— The task —
Below are records that must be duplicated exactly.

— Stored records —
=-=-=

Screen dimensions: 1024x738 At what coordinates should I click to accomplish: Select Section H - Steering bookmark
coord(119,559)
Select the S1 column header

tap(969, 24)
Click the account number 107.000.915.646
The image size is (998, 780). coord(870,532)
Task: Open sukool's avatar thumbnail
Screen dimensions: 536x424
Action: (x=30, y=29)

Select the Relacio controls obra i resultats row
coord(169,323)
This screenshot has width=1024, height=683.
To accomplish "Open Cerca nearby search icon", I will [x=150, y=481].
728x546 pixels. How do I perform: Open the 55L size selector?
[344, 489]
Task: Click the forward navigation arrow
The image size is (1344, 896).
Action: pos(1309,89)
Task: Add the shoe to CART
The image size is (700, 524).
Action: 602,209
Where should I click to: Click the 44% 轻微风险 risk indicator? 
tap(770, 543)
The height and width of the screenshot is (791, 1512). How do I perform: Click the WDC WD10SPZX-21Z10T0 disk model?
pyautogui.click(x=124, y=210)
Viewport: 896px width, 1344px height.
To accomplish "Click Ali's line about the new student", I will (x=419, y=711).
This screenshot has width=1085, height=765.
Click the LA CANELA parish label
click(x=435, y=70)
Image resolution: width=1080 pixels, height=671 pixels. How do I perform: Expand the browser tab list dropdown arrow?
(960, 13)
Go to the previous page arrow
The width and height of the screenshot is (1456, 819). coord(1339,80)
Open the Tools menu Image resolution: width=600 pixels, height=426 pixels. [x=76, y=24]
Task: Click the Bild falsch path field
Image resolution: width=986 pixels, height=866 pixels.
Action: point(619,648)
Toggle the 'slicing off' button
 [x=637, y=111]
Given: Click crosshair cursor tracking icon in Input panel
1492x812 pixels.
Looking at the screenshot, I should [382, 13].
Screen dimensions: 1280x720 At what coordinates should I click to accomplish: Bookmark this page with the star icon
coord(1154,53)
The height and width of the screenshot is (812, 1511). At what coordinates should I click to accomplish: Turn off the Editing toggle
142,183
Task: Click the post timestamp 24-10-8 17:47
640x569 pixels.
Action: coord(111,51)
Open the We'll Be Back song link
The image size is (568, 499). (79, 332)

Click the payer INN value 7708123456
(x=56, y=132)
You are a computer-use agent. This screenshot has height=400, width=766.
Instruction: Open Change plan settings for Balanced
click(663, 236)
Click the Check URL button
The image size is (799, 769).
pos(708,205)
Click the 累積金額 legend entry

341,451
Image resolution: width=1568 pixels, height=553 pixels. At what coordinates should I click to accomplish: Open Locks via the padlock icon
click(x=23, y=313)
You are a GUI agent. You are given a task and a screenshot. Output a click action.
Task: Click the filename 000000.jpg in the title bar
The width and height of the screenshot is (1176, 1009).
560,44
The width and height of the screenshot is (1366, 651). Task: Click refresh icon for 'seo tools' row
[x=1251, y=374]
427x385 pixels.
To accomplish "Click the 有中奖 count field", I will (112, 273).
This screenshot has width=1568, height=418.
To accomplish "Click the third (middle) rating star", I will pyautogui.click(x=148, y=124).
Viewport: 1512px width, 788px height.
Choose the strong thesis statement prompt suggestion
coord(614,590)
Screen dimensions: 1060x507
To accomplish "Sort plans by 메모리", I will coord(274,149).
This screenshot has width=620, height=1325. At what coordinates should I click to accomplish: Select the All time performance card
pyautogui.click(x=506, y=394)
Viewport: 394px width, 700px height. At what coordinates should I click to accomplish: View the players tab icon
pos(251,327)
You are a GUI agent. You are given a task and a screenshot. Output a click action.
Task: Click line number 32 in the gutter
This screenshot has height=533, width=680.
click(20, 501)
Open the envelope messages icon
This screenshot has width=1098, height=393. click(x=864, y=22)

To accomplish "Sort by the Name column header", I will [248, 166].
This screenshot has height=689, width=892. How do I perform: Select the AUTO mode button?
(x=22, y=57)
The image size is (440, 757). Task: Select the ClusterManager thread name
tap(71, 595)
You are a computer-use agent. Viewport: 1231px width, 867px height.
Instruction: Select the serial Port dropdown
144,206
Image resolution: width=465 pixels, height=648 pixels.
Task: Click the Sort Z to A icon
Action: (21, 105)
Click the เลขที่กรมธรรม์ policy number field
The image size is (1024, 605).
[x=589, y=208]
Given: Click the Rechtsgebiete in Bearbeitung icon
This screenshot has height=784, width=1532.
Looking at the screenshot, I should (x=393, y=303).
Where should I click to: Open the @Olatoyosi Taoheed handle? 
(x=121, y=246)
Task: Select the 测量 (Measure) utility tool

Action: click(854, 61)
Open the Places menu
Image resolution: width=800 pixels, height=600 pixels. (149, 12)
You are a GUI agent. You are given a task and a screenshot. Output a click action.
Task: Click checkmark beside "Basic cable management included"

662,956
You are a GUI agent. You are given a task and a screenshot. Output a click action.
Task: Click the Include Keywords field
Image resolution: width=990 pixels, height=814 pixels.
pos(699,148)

=-=-=

— Task result —
Screen dimensions: 1024x738 At what coordinates should I click to accomplish: Select Section H - Steering bookmark
coord(119,559)
Select the S1 column header

tap(969, 24)
Click the account number 107.000.915.646
The image size is (998, 780). coord(870,532)
Task: Open sukool's avatar thumbnail
Screen dimensions: 536x424
Action: (x=30, y=29)

Select the Relacio controls obra i resultats row
coord(169,323)
This screenshot has width=1024, height=683.
To accomplish "Open Cerca nearby search icon", I will [x=150, y=481].
728x546 pixels. How do I perform: Open the 55L size selector?
[344, 489]
Task: Click the forward navigation arrow
The image size is (1344, 896).
Action: pos(1309,89)
Task: Add the shoe to CART
The image size is (700, 524).
Action: 602,209
Where should I click to: Click the 44% 轻微风险 risk indicator? 
tap(770, 543)
The height and width of the screenshot is (791, 1512). How do I perform: Click the WDC WD10SPZX-21Z10T0 disk model?
pyautogui.click(x=124, y=210)
Viewport: 896px width, 1344px height.
To accomplish "Click Ali's line about the new student", I will (x=419, y=711).
This screenshot has width=1085, height=765.
Click the LA CANELA parish label
click(x=435, y=70)
Image resolution: width=1080 pixels, height=671 pixels. How do I perform: Expand the browser tab list dropdown arrow?
(960, 13)
Go to the previous page arrow
The width and height of the screenshot is (1456, 819). coord(1339,80)
Open the Tools menu Image resolution: width=600 pixels, height=426 pixels. [x=76, y=24]
Task: Click the Bild falsch path field
Image resolution: width=986 pixels, height=866 pixels.
Action: point(619,648)
Toggle the 'slicing off' button
 [x=637, y=111]
Given: Click crosshair cursor tracking icon in Input panel
1492x812 pixels.
Looking at the screenshot, I should [382, 13].
Screen dimensions: 1280x720 At what coordinates should I click to accomplish: Bookmark this page with the star icon
coord(1154,53)
The height and width of the screenshot is (812, 1511). At what coordinates should I click to accomplish: Turn off the Editing toggle
142,183
Task: Click the post timestamp 24-10-8 17:47
640x569 pixels.
Action: coord(111,51)
Open the We'll Be Back song link
The image size is (568, 499). (79, 332)

Click the payer INN value 7708123456
(x=56, y=132)
You are a computer-use agent. This screenshot has height=400, width=766.
Instruction: Open Change plan settings for Balanced
click(663, 236)
Click the Check URL button
The image size is (799, 769).
pos(708,205)
Click the 累積金額 legend entry

341,451
Image resolution: width=1568 pixels, height=553 pixels. At what coordinates should I click to accomplish: Open Locks via the padlock icon
click(x=23, y=313)
You are a GUI agent. You are given a task and a screenshot. Output a click action.
Task: Click the filename 000000.jpg in the title bar
The width and height of the screenshot is (1176, 1009).
560,44
The width and height of the screenshot is (1366, 651). Task: Click refresh icon for 'seo tools' row
[x=1251, y=374]
427x385 pixels.
To accomplish "Click the 有中奖 count field", I will (112, 273).
This screenshot has width=1568, height=418.
To accomplish "Click the third (middle) rating star", I will pyautogui.click(x=148, y=124).
Viewport: 1512px width, 788px height.
Choose the strong thesis statement prompt suggestion
coord(614,590)
Screen dimensions: 1060x507
To accomplish "Sort plans by 메모리", I will coord(274,149).
This screenshot has width=620, height=1325. At what coordinates should I click to accomplish: Select the All time performance card
pyautogui.click(x=506, y=394)
Viewport: 394px width, 700px height. At what coordinates should I click to accomplish: View the players tab icon
pos(251,327)
You are a GUI agent. You are given a task and a screenshot. Output a click action.
Task: Click line number 32 in the gutter
This screenshot has height=533, width=680.
click(20, 501)
Open the envelope messages icon
This screenshot has width=1098, height=393. click(x=864, y=22)

To accomplish "Sort by the Name column header", I will [248, 166].
This screenshot has height=689, width=892. How do I perform: Select the AUTO mode button?
(x=22, y=57)
The image size is (440, 757). Task: Select the ClusterManager thread name
tap(71, 595)
You are a computer-use agent. Viewport: 1231px width, 867px height.
Instruction: Select the serial Port dropdown
144,206
Image resolution: width=465 pixels, height=648 pixels.
Task: Click the Sort Z to A icon
Action: (21, 105)
Click the เลขที่กรมธรรม์ policy number field
The image size is (1024, 605).
[x=589, y=208]
Given: Click the Rechtsgebiete in Bearbeitung icon
This screenshot has height=784, width=1532.
Looking at the screenshot, I should (x=393, y=303).
Where should I click to: Open the @Olatoyosi Taoheed handle? 
(x=121, y=246)
Task: Select the 测量 (Measure) utility tool

Action: click(854, 61)
Open the Places menu
Image resolution: width=800 pixels, height=600 pixels. (149, 12)
You are a GUI agent. You are given a task and a screenshot. Output a click action.
Task: Click checkmark beside "Basic cable management included"

662,956
You are a GUI agent. You are given a task and a screenshot. Output a click action.
Task: Click the Include Keywords field
Image resolution: width=990 pixels, height=814 pixels.
pos(699,148)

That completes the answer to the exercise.